My tax dollars go to provide the health benefits for the spouses of federal employees even in those cases where, for religious or philosophical or moral or political reasons, I do not approve of their marriages—for instance, when they are third or fourth marriages, where they are marriages of persons who had previously been adulterously involved, where there are no children, etc.
No one objects that such marriages, which lie outside the realm of traditional marriage, should thereby not qualify the spouses for benefits.
By parity of reasoning, your tax dollars should go to provide benefits for same-sex spouses or partners of federal employees.
It is time, perhaps, for an even broader definition of something like civil partnerships. I am thinking here of something like the solution tried by the Archdiocese of San Francisco in 1997—if I recall correctly—when faced with a city law that would require them to provide benefits to same-sex partners in spite of the way that this flies in the face of Church teaching about marriage and sexual morality.
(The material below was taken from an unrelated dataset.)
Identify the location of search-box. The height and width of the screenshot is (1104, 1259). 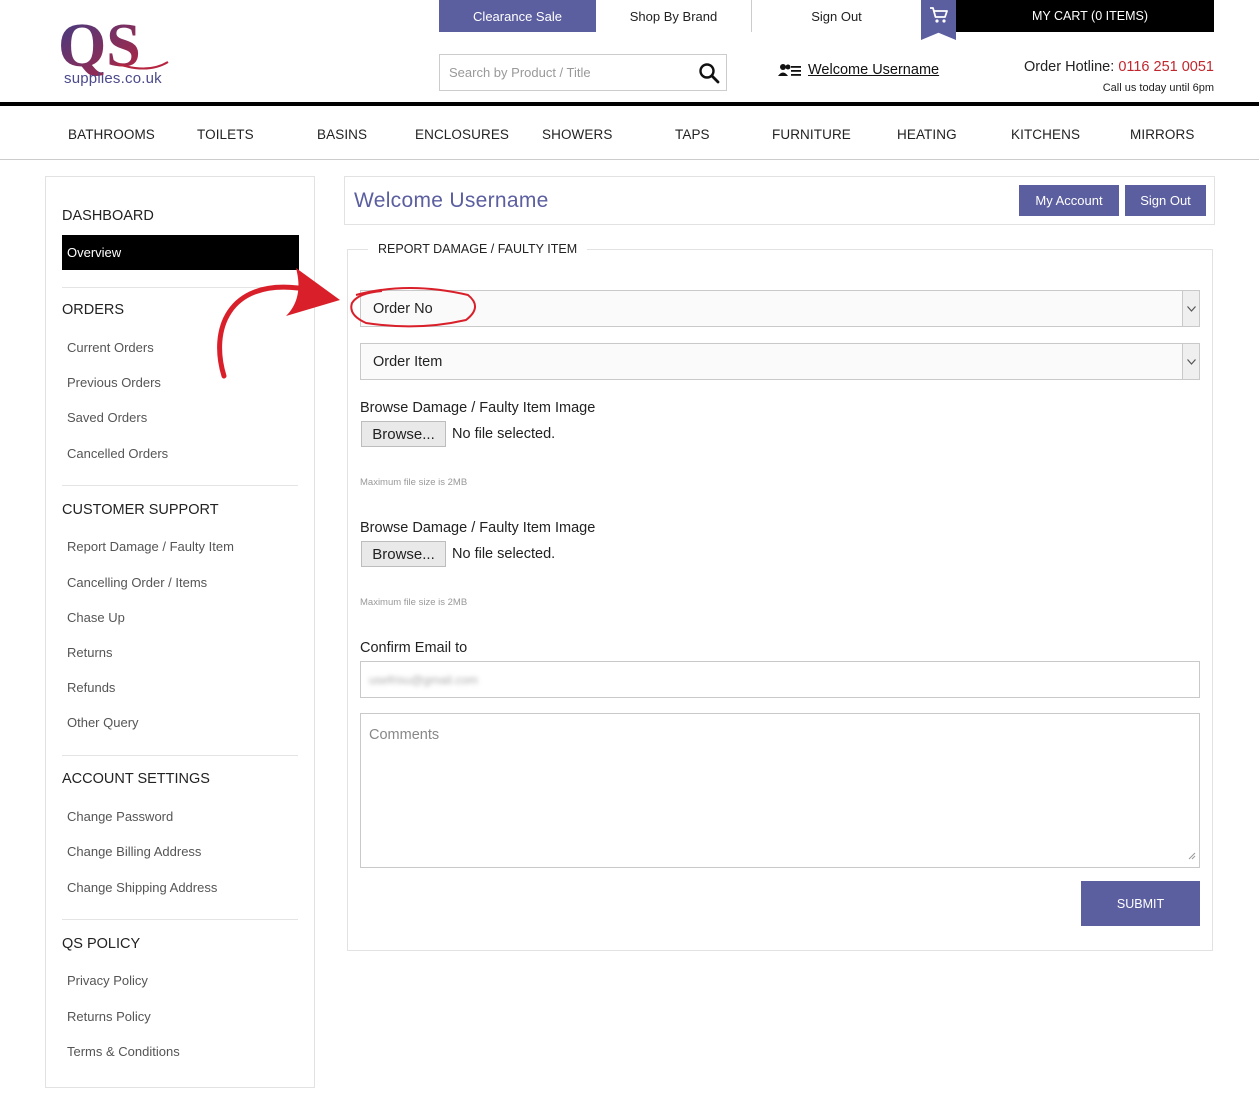
(583, 72).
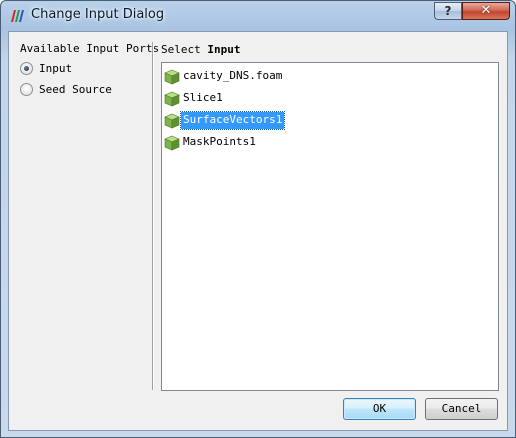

The solution? They decided that every employee could designate one other adult, beside any dependent children, who could be the recipient of benefits. This could be a spouse, a partner, a relative, a friend. Since every employee got to designate one person, it was utterly fair and no one had to approve of any marriages that they found morally reprehensible.
Quite apart from the religious uses of marriage, one great benefit of marriages and partnerships and even deep friendships is that they tie us more closely together and thus make us all more stable members of society.
4 comments:
Maybe the lesson goes the other way around. My tax dollars shouldn't go to anything I don't support. :)
That is not an option within a nation or any sort of community, unless you simply leave the community. (And I know you're next move.)
I like it; the policy, not the Church.
In my response to Kevin, I meant, of course "your next move".